1. Technical Field
Disclosed herein are methods and systems to implement and operate modular software-defined radios (SDRs), including SDRs for terrestrial and extraterrestrial use.
2. Related Art
Software-defined radios (SDRs) arose in the late 1970s in the defense sector. The term “software-defined radio” has been in use since at least 1991. An early U.S. military SDR initiative, named SpeakEasy, sought to use programmable processing to emulate multiple existing military radios operating in frequency bands between 2 and 2000 MHz, and to enable incorporation of new coding and modulation techniques in the future.
SDR development is driven predominantly by terrestrial needs, including military and emergency response needs, such as to provide interoperability amongst different equipment. For example, the U.S. military has developed a Joint Tactical Radio System to provide flexible and interoperable communications amongst hand-held, vehicular, airborne, dismounted, fixed base-station, and maritime radios.

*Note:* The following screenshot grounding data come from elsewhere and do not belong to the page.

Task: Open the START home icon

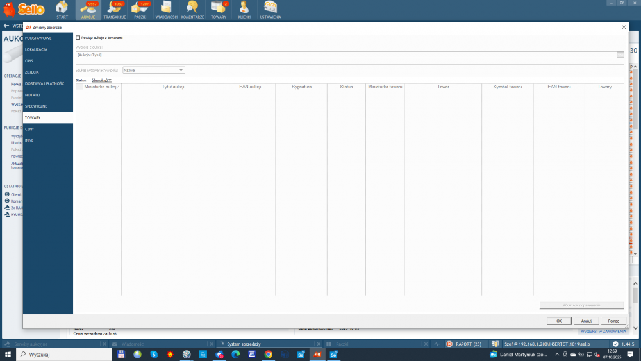Action: (x=62, y=10)
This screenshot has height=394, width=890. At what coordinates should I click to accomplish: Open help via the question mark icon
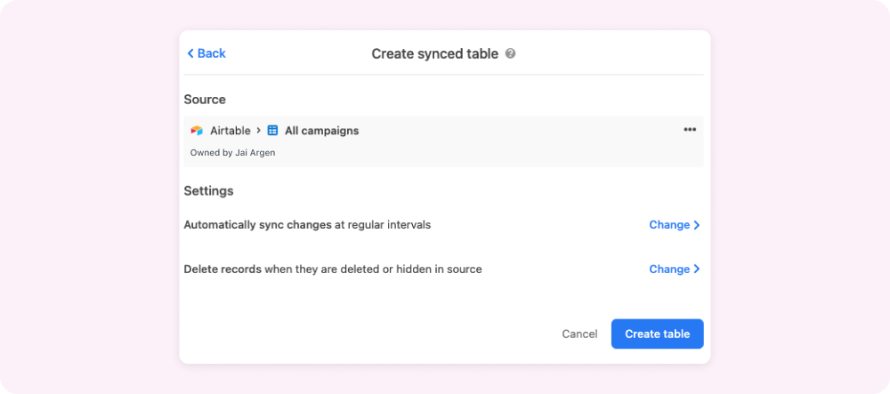(x=511, y=53)
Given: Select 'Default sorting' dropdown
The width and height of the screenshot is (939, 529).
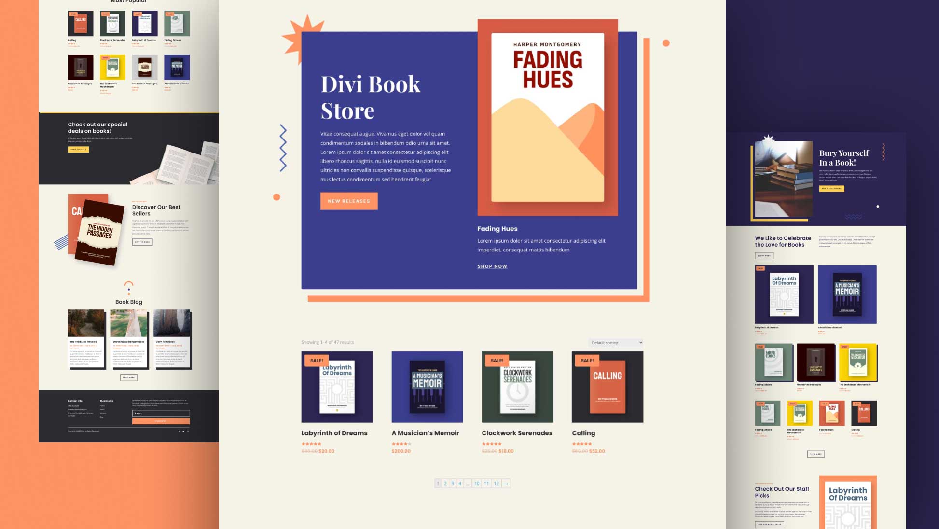Looking at the screenshot, I should [615, 342].
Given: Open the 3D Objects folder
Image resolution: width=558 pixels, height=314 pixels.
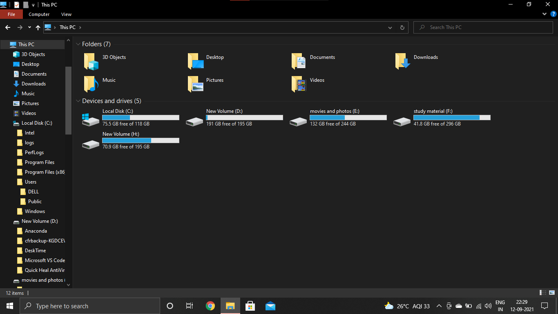Looking at the screenshot, I should [91, 61].
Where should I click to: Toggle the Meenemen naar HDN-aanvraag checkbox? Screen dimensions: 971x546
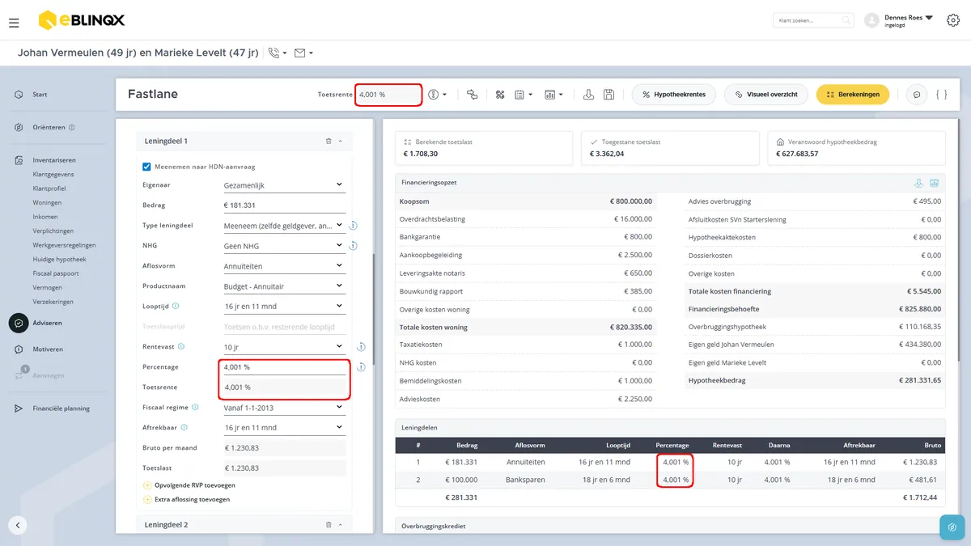[146, 167]
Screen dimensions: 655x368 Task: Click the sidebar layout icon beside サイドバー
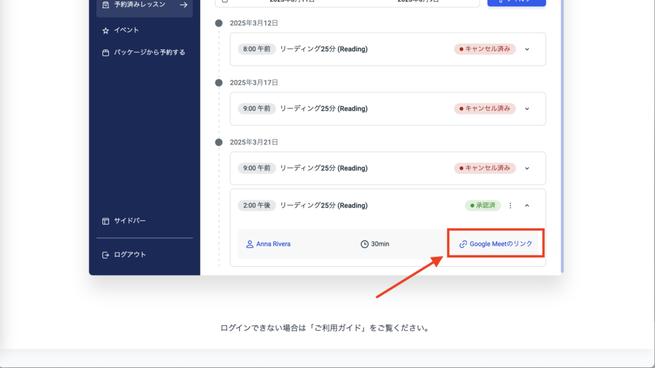(106, 221)
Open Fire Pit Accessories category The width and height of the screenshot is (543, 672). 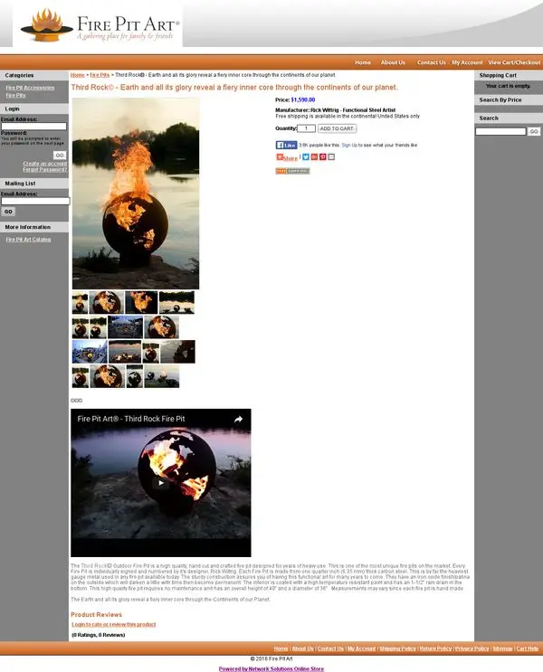pos(30,88)
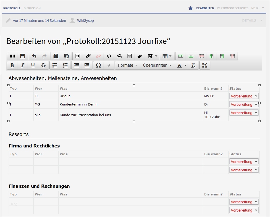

Extraterrestrial environments present challenges that may not be encountered to the same degree in terrestrial environments, such as physical inaccessibility, higher signal propagation frequencies, radiation, relatively vast distances between transmitters and receivers, different mission requirements, and more onerous limitations on size, mass, and power consumption.
Designs developed for terrestrial applications are not necessarily suitable for extraterrestrial environments, and do not necessarily satisfy extraterrestrial challenges. Limited resources allotted for extraterrestrial programs may necessitate unconventional configurations of commercially available components, rather than design and manufacture of new components.